Juan Carlos est un adolescent honnête, sensible (sur le chemin de la maison, il s'arrête pour nous montrer le lieu favori de certains oiseaux aux couleurs magnifiquement vives), consciencieux et désireux d’arriver un jour à faire vivre sa famille. Luis Fernando, pourtant si jeune, se montre très sérieux et serviable.Tous deux collaborent avec Tierra de Vida* dans la mesure de leurs moyens: couper l'herbe autour du foyer, apporter des médicaments à une grand-mère lorsque nous ne pouvons faire le déplacement, etc.
En l'an 2000, Juan Carlos est devenu le bras droit du formateur des jeunes au jardin potager, et il suit l'école en cours du soir. Le traitement régulier et lourd contre l'épilepsie a été interrompu par le médecin à la fin de l'année.
Un an plus tard, il trouve du travail à Medellin, il est indépendant et peut ainsi aider sa famille. Angela obtient son certificat d’études en décembre. Elle trouve du travail dans une famille à Medellin.
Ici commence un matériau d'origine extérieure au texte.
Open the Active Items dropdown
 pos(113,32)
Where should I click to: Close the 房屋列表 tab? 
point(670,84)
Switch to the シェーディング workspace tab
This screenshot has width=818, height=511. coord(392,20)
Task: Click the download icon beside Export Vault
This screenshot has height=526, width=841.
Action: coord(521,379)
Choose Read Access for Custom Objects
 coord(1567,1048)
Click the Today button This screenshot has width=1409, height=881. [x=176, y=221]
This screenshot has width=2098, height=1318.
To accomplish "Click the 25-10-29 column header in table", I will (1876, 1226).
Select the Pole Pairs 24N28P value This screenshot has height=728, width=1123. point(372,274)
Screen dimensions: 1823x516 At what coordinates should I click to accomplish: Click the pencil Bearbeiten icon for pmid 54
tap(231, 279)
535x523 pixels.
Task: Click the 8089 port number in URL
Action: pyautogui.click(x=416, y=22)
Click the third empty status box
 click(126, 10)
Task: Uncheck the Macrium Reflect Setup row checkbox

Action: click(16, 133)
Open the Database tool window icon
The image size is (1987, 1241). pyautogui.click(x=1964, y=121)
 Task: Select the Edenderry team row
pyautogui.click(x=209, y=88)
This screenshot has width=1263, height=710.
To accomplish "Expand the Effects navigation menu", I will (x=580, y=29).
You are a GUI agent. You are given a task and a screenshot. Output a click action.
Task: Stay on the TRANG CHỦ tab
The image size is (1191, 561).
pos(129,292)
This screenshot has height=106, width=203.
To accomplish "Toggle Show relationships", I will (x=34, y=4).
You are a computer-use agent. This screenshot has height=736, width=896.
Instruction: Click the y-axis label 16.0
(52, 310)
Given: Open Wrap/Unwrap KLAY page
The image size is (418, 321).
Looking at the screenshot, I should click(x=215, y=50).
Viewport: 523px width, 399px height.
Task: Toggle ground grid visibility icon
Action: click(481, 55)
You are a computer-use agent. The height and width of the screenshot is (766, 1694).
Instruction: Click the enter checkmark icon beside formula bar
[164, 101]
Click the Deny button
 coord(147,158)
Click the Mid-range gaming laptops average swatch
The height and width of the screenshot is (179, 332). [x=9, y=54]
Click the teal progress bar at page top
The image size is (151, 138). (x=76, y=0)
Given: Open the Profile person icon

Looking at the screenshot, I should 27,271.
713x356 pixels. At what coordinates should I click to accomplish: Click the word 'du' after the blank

La famille est propriétaire d’une petite maison, toujours si propre qu'on en oublie les lézardes qui menacent sérieusement l'habitat. Elle a été construite il y a 63 ans. Le toit, en bambous est si vermoulu que la partie avant s'est effondrée. Il y a des fuites d’eau dans toutes les pièces. Penser à refaire le toit seul n'a pas de sens puisque les parois se fissurent de partout. L'état général est lamentable et la famille nous le rappelle de temps en temps, avec beaucoup de pudeur. Nous leur demandons d'établir un devis, en matériel surtout, puisque les deux fils aideraient grandement dans les réparations. Après un premier budget trop élevé, une proposition plus concrète et acceptable nous parvient. Ils choisissent un toit en éternit, bon marché, mais nous optons pour un de tuiles, en raison de l’infirmité du papa qui passe la plupart de son temps allongé et qui serait ainsi à la merci des chaleurs suffocantes pesant souvent sur la région.
Luis Fernando a mené de fronts deux formations, ébénisterie et mécanique, réussies en décembre 2004. Il ne voit pas la possibilité d’ouvrir son propre atelier car l’investissement serait trop lourd et surtout la clientèle est vraiment trop rare à Minas. Il ne voudrait pas quitter son village cependant le seul débouché est la mine. Il recherche un emploi en ville.
En 2005, Juan Carlos travaille toujours pour la même entreprise d’étanchéité à Medellin dans laquelle il est satisfait. Il songe sérieusement à s’inscrire en cours d’informatique les fins de semaine. Il va se marier dans le courant de l’année.